-- Task set --
A: Please list the family activities that the homeschooling advice suggests after the words "Do things together as a family".
B: Pick up the homeschooling advice after its final sentence and carry it on in the same voice.

-- Text excerpt --
begin

I would suggest to her, if she's serious about this, to learn what the laws are - filing notice, etc (someone said her state doesn't have a lot of regs?), take care of that, and then --- spend time with the kids. Do things together as a family - the sorts of things that often get set to the back burner when kids are run ragged all week. Visit the library, let them explore some of their own interests.. take some nature walks together, grabbing photos or doing drawings of what they see... play some board games... watch some fun educational videos (Discoverykids channel if they have cable, rent from library if they don't)... pursue some of their favourite hobbies together... stuff like that. Get to know them again - it's so easy to lose the sense of who your kids actually *are* when they're gone for so many hours every week.

 

Help her connect with other hs'ing families - talk to her about the different "styles" of homeschooling (not just the classical method - it's a great method, but it isn't the perfect fit for *every* family), give the family time to sort out what style seems to fit THEM best... then, curriculum specifics can be dealt with. There are many options for free or reduced cost curriculum -- in fact, if there is a halfways decent library in her town, the only thing that she *may* need to 'buy' is a structured math program. Remember, the kids are 7 & 10... not 16 & 17. We're not talking high school advanced chemistry courses here. ;)

end

-- Supplied data --
begin

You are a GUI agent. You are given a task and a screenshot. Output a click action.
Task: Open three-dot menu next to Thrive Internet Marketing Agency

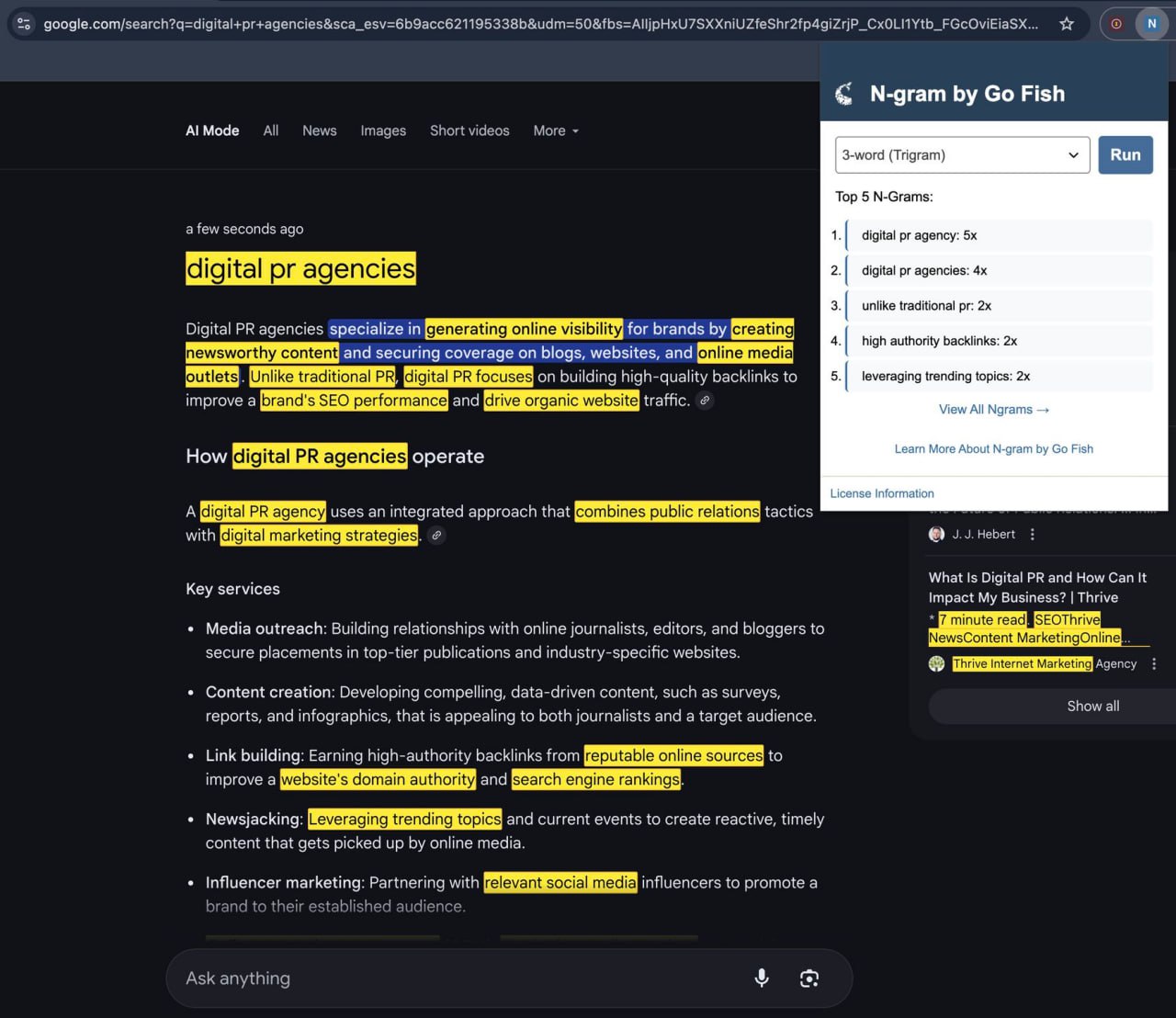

end

-- Results of the exercise --
A:
- Visiting the library and letting the kids explore some of their own interests
- Taking nature walks together, grabbing photos or doing drawings of what they see
- Playing board games
- Watching fun educational videos (Discoverykids channel with cable, or rented from the library without it)
- Pursuing some of their favourite hobbies together

B:
The one snag that I can see is the public assistance issue. Someone mentioned it earlier - depending on what sort of 'assistance' they receive, it might be a rule that she is "ready & available to work" or such... but this can be worked around, people have dealt with it before. (Including us when we began hs'ing - we were on partial assistance because even though dh's job was fulltime, we still came in under their ceiling) ... If they get wind of what she's doing and start to fuss, she always has the option of working PT evenings or something. (Or, depending on the level of assistance - can they live without it?) ...Or she could do childcare *while* she's hs'ing, many people do this. If she can take in a couple of kids in the 4/5 year age group, they'd be able to join in most of activities anyway... or before/after school care for ps kids... there are options.

 

If there is curriculum that she really needs and can not afford, there are ways to do this. Book Samaritan is one option (if they still exist?), borrowing/sharing with other hs'ers, raising funds (yard sale?), etc.. but truly, the library can be a complete resource if you put the work into it. (even if the library is small, almost all of them nowadays are able to get media from other libraries within the same system)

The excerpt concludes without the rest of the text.